When you are on the other side of loss, a place where you are grieving for a friend who has suffered the passing of a loved one, it is hard to know how to comfort them. Many times, we send sympathy cards to let them know they are in our thoughts and prayers. Fortunately, today there are many beautiful cards available with pre-written sentiments that express how we feel. But often, especially when it is a close personal friend, we want to personalize the message, something that be quite challenging. So what do you do when the words won't come? A good way to put your thoughts into words is to search for quotes, poems or sayings that mean something to you. You don't need to copy the quote, but it may help shape your thoughts.
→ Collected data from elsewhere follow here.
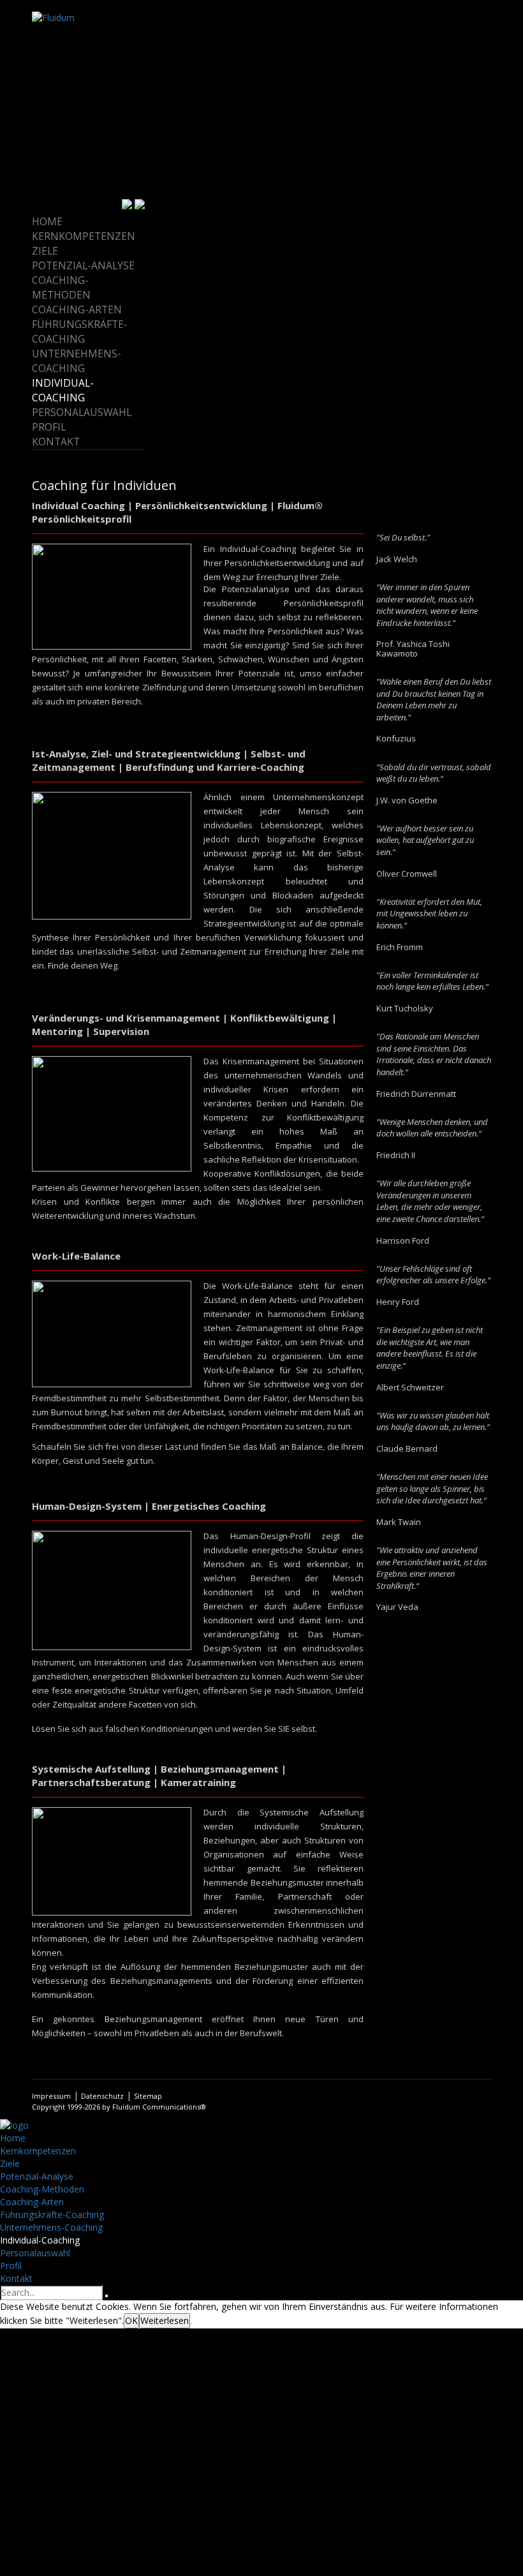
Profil (49, 427)
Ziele (45, 251)
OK (131, 2320)
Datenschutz (102, 2096)
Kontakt (56, 442)
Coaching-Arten (77, 309)
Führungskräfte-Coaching (80, 331)
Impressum (51, 2096)
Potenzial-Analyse (83, 265)
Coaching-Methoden (61, 287)
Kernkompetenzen (83, 236)
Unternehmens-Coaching (76, 360)
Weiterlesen (164, 2320)
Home (47, 221)
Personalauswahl (81, 412)
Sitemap (148, 2096)
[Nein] (191, 2324)
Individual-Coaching (63, 390)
You can begin with a simple, "My deepest condolences to you upon the passing of..." or "You are in our prayers during this difficult time in the loss of...". Following with a memory of the individual who has passed, or citing the relationship your friend had with that individual is one of the best ways to let someone know that you understand what they are going through. For example, "I know how much your Uncle meant to you and all the memories you have from visits to his home," or "Your brother, I know, was your closest friend, may the memories of all the wonderful years you had together give you strength." The person is grieving for a loss, letting them know that you understand its depth will surely bring them comfort. The most important thing is to not to avoid sending your condolences because you can't find the words. Even if you simply send a card that has a message that expresses what you feel, knowing that you care and are keeping them close in your heart will mean more than most words can convey.